▶ AUFGABE:
Kopiere aus der Auflistung unten die Zeilen wortgetreu: Beginne bei der Zeile mit "Image resolution: width=600 pixels, height=364" und höre nach der Zeile mit "(x=630, y=275)" auf.

▶ DATENBESTAND:

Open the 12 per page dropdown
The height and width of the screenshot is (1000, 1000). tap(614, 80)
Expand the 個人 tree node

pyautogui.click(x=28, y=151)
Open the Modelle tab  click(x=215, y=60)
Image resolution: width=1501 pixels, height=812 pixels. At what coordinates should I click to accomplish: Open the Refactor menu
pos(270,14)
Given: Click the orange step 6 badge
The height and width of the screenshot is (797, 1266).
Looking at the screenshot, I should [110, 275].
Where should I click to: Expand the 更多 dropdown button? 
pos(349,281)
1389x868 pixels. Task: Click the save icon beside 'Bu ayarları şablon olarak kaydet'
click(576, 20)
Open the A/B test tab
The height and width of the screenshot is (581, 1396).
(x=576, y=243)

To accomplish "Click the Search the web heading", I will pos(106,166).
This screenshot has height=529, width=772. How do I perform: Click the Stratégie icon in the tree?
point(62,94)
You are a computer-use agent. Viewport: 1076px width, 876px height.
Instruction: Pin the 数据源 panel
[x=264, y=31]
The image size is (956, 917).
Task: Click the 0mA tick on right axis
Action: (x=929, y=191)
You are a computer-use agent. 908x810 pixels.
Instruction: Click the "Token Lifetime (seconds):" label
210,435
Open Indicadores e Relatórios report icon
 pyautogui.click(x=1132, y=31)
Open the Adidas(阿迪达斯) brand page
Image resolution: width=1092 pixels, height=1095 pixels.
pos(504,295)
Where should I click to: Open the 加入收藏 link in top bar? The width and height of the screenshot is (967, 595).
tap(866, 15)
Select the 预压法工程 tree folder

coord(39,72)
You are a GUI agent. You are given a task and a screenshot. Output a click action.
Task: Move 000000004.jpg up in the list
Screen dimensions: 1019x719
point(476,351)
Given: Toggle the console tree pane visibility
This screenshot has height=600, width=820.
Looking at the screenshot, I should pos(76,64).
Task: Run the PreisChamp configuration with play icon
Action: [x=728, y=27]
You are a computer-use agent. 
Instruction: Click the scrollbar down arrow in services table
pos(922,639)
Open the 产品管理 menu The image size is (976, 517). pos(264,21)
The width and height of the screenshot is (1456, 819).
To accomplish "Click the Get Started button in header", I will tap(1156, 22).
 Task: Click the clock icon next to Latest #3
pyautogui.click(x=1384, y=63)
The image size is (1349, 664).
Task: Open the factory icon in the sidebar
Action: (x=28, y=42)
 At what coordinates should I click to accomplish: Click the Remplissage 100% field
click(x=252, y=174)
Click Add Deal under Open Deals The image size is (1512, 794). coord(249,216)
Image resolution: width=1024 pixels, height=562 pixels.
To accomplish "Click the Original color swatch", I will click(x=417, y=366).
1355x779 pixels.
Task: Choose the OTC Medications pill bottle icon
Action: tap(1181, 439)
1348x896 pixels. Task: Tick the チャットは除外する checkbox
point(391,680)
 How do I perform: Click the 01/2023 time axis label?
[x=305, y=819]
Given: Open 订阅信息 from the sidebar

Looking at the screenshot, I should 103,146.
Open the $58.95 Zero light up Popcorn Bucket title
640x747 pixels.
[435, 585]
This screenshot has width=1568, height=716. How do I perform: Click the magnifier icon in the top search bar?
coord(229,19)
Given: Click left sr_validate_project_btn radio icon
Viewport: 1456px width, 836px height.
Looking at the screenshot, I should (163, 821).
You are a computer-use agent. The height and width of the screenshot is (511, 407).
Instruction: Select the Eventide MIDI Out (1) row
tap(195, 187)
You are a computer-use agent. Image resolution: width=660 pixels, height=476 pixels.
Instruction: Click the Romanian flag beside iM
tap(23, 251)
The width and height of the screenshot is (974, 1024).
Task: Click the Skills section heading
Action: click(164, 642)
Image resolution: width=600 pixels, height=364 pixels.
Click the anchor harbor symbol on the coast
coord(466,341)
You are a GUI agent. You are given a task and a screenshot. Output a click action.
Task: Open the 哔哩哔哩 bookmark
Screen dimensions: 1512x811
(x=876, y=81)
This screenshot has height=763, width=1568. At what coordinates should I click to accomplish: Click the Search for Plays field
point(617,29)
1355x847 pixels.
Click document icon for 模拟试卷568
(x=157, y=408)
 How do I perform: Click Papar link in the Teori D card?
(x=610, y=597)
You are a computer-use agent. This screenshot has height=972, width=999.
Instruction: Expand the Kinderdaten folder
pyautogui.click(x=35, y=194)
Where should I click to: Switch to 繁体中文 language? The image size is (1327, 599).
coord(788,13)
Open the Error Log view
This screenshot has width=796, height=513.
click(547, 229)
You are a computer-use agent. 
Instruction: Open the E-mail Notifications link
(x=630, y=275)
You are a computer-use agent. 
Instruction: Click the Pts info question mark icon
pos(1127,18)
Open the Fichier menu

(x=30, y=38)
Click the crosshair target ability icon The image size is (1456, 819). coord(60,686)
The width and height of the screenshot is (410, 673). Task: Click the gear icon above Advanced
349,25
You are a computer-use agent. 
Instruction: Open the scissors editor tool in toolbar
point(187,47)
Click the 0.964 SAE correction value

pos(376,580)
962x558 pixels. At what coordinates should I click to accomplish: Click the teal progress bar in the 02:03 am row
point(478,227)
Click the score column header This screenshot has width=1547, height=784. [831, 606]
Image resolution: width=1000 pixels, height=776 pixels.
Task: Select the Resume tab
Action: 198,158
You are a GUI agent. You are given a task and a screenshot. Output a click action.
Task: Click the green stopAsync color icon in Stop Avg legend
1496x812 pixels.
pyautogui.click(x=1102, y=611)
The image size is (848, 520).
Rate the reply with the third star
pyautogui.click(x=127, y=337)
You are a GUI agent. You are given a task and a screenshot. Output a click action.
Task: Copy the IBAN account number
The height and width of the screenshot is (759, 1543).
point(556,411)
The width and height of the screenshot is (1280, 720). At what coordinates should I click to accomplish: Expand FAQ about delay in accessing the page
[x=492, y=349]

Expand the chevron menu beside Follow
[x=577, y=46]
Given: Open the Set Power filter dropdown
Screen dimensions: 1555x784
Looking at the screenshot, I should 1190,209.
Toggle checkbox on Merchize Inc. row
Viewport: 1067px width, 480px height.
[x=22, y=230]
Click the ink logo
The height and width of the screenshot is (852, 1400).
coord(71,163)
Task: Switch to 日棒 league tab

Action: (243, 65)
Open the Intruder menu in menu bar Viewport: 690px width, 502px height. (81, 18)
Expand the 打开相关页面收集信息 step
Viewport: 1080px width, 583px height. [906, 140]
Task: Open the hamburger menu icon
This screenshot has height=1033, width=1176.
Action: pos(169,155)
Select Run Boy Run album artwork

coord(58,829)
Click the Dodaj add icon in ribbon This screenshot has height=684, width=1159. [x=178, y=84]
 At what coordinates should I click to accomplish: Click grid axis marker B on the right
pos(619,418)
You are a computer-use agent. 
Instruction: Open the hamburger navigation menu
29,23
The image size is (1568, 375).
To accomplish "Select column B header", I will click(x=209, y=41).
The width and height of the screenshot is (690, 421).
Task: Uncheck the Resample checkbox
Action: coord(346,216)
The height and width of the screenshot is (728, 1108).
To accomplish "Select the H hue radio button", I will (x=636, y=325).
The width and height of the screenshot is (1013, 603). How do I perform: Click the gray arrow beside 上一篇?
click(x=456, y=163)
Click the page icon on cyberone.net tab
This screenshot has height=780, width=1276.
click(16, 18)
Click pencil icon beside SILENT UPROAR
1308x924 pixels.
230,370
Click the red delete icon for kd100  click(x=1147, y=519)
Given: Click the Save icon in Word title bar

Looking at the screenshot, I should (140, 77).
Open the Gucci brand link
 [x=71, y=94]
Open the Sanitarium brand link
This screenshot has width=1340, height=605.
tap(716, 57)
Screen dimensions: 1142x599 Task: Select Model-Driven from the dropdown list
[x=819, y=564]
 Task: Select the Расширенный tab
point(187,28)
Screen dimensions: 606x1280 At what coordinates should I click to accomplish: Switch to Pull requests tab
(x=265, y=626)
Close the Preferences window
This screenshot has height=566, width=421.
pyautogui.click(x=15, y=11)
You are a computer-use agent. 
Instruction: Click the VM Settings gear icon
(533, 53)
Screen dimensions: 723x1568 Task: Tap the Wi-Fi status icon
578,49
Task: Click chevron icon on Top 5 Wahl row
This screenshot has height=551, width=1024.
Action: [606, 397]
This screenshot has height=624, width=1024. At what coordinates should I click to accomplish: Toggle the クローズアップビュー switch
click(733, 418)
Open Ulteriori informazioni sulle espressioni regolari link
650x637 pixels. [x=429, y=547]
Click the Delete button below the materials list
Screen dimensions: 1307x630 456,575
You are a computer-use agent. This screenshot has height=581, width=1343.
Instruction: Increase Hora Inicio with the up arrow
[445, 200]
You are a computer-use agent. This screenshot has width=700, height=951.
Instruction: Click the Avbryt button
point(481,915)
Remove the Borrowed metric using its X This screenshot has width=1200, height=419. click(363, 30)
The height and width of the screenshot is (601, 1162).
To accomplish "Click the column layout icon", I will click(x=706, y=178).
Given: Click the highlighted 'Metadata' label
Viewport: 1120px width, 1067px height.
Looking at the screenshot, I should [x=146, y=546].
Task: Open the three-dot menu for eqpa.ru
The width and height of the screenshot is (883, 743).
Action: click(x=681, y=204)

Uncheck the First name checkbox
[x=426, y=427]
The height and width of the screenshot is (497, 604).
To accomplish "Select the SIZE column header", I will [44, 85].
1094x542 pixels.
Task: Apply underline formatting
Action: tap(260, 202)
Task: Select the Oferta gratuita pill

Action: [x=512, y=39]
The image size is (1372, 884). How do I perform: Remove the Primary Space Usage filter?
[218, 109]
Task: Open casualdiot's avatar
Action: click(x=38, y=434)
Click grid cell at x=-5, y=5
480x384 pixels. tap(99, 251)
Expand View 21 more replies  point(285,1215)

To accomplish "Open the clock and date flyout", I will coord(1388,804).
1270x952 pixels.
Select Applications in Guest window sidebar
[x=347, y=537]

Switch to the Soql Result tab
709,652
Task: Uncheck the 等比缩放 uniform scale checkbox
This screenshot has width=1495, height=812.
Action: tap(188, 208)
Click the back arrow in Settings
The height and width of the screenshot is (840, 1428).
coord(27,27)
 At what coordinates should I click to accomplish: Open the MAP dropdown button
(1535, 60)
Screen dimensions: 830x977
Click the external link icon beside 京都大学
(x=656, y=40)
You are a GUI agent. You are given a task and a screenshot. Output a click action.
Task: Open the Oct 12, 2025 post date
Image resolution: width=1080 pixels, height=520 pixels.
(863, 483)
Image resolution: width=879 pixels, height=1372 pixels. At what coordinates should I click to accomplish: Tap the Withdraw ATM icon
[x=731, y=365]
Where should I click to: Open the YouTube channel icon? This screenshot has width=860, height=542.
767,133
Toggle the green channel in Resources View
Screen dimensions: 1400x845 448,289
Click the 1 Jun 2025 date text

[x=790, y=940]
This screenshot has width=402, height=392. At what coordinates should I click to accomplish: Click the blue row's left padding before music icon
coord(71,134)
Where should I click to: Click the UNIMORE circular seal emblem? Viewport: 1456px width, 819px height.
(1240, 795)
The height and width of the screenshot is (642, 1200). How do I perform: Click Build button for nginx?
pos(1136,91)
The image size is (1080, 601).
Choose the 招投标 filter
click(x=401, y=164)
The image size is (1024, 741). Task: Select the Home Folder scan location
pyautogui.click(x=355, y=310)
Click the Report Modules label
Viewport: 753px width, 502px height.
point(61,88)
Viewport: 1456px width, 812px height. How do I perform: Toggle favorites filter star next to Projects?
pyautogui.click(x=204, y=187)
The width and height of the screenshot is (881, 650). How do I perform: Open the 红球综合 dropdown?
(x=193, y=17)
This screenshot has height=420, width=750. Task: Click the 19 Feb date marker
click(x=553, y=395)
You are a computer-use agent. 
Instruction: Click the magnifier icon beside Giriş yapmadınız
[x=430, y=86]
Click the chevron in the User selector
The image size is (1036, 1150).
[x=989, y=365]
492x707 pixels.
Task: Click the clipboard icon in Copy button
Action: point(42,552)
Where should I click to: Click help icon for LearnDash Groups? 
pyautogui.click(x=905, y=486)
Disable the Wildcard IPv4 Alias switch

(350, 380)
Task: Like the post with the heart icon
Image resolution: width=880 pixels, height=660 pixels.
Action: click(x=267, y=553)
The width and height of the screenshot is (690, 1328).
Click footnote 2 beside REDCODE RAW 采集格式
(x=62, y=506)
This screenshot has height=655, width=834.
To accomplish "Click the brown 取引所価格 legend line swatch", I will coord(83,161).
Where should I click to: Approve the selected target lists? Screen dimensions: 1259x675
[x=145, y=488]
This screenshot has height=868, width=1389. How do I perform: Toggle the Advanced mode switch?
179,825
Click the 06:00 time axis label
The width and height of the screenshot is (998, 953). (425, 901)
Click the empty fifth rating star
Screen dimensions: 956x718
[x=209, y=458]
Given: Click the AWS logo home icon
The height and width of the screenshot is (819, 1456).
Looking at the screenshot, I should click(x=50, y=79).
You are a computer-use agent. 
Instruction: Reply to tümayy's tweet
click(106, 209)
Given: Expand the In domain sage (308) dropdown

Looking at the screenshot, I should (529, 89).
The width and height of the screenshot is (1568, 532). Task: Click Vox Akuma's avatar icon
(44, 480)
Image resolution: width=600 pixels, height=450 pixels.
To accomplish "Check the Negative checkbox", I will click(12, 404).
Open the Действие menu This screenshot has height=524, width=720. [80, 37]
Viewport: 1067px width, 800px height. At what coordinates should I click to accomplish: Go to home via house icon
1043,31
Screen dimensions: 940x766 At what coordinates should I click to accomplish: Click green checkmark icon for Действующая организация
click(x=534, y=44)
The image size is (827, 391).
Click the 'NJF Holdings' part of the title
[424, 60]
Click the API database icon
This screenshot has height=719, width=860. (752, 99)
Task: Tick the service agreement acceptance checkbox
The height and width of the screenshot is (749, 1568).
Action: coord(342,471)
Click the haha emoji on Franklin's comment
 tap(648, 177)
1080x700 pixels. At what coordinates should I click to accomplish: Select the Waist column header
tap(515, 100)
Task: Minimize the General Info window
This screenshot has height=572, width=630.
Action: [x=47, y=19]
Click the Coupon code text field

▶ ERGEBNIS:
Image resolution: width=600 pixels, height=364 pixels.
Click the anchor harbor symbol on the coast
coord(466,341)
You are a GUI agent. You are given a task and a screenshot. Output a click action.
Task: Open the 哔哩哔哩 bookmark
Screen dimensions: 1512x811
(x=876, y=81)
This screenshot has height=763, width=1568. At what coordinates should I click to accomplish: Click the Search for Plays field
point(617,29)
1355x847 pixels.
Click document icon for 模拟试卷568
(x=157, y=408)
 How do I perform: Click Papar link in the Teori D card?
(x=610, y=597)
You are a computer-use agent. This screenshot has height=972, width=999.
Instruction: Expand the Kinderdaten folder
pyautogui.click(x=35, y=194)
Where should I click to: Switch to 繁体中文 language? The image size is (1327, 599).
coord(788,13)
Open the Error Log view
This screenshot has width=796, height=513.
click(547, 229)
You are a computer-use agent. 
Instruction: Open the E-mail Notifications link
(x=630, y=275)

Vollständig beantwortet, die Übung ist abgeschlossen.